UK churches have welcomed a report calling for radical economic change.
Prosperity and Justice: A plan for a new economy concludes the work of the Institute for Public Policy Research Commission on Economic Justice which has analysed every aspect of the UK economy since autumn 2016.
The report argues that the economy is not working for millions of people and needs fundamental reform.
‘Average earnings have stagnated for more than a decade; young people are set to be poorer than their parents; the nations and regions of the UK are diverging further. Many of the causes of the UK’s poor economic performance – particularly its weaknesses in productivity, investment and trade – go back 30 years or more,’ it said. ‘Fundamental reform has happened twice before in the last century following periods of crisis – with the Attlee government’s Keynesian reforms in the 1940s and the Thatcher government’s free market reforms in the 1980s. Ten years after the financial crash, change of this magnitude is needed again.’
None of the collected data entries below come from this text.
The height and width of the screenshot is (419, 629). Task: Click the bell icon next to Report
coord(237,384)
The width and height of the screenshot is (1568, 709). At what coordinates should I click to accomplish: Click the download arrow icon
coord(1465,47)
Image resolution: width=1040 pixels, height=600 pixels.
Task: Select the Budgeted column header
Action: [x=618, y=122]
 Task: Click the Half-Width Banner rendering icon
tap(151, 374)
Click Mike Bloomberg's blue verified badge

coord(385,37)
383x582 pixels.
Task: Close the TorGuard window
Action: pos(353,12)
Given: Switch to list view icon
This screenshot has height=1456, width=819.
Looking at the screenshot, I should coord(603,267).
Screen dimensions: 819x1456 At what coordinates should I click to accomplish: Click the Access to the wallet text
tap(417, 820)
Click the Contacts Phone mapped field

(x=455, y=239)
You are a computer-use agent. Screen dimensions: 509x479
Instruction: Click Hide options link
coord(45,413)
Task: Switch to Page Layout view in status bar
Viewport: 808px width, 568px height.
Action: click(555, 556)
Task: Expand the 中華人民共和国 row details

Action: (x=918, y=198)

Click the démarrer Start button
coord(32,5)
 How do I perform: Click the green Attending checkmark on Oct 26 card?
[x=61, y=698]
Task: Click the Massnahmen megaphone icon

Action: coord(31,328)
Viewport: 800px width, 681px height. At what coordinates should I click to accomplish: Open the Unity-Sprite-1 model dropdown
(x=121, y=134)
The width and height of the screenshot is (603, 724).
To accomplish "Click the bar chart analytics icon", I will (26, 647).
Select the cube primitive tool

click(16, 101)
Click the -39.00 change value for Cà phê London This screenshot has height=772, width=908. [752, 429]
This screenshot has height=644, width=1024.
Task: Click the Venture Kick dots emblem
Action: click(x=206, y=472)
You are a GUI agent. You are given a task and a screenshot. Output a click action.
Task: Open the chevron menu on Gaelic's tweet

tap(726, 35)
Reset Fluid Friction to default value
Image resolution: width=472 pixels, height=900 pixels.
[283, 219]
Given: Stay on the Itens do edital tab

The report makes more than 70 recommendations including: an immediate increase of the minimum wage to the real Living Wage, improvements to zero-hour contracts, and replacing inheritance tax with a ‘lifetime gifts’ tax.
‘One can argue around the individual proposals but the diagnosis is both obvious and profound,’ said Paul Morrison, Policy Adviser for the Joint Public Issues Team (JPIT) which responds to current social, political and policy issues on behalf of the United Reformed Church, Baptist Union, the Church of Scotland, and the Methodist Church.
‘The report recognises that the way we organise markets, wages, wealth and taxation is not inevitable but the result of choices – choices that need to be revisited and remade so they can serve the common good. Last year employment increased to record levels and the nation’s wealth increased by 8%. Yet at the same time the number of children living in poverty increased to four million, foodbank visits rose to 1.3 million and the incomes of the poorest fell. The current economic settlement is clearly failing the poorest. God continues to give abundantly, but our choices as a nation ensure that increasing numbers struggle because they have too little.’
The report recommends a ten-point plan to achieve the reforms: reshaping the economy, securing good pay and good jobs, improvements to the private sector, promoting competition and protecting consumers, increasing public investment, strengthening the financial system, tackling wealth inequality, fair and simple taxes, environmental sustainability, and devolution.